The sub-section also states that a person who does not hold a licence himself may carry any firearm or ammunition under the written authority of the holder of the licence for repair or for renewal of the licence or for use by such holder.
- This sub-section has been amended by The Arms (Amendment) Act, 2019 and states that no person, other than a person referred to in sub-section (3), shall acquire, have in his possession or carry, at any time, more than two firearms and if a person possesses more than two firearms at the commencement of the Arms (Amendment) Act, 2019, he shall keep any of the two arms of his choice with him and deposit the rest with the officer in charge of the nearest police station or with a licensed dealer within a period of one year. If the person belongs to armed forces then he must deposit the remaining firearms in the unit armoury and after which it shall be delicensed from the ninety days of the expiry of the aforesaid one year.
- Nothing contained in sub-section (2) shall apply to any dealer in firearms or to any member of a rifle club or rifle association licensed or recognised by the Central Government using a point 22 bore rifle or an air rifle for target practice.
Section 25: Punishment
Sub-section (1) of section 25 states that whoever, manufactures, obtains, procures, sells, transfers, converts, repairs, tests or proves, or exposes or offers for sale or transfer, or has in his possession for sale, transfer, conversion, repair, test or proof, any arms or ammunition shall be punishable with imprisonment for a term which shall not be less than seven years but which may extend to imprisonment for life and shall also be liable to fine.
Rachelle Joel Oseran v. The State of Maharashtra & Ors. [Criminal Writ Petition No. 323 of 2017]
The petitioner was a citizen of Israel. She came to India for an educational trip with her friend and travel agent named Miss Hillary Weiss. The petitioner was lent a bag from Miss Hillary to keep the stuff, and the bag that Miss Hillary gave to the petitioner belonged to Hillary’s husband, Mr Dani Weiss, who served in the Israeli Army.
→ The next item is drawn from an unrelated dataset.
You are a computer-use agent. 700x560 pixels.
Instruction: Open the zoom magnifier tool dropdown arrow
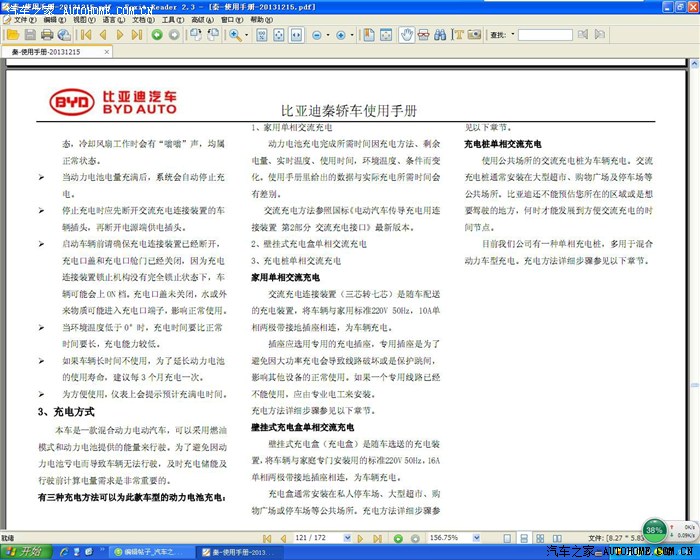[246, 35]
When the luggage underwent the scanning process, a live cartridge was found in the baggage, after which she was arrested and taken to the police station.
The Bombay High Court observed that the essential conditions under the section 3 and section 25 of the Arms Act, 1959 is the conscious possession of the arm. The petitioner was held not guilty on the ground that the petitioner had no knowledge of the cartridge which was found in her luggage.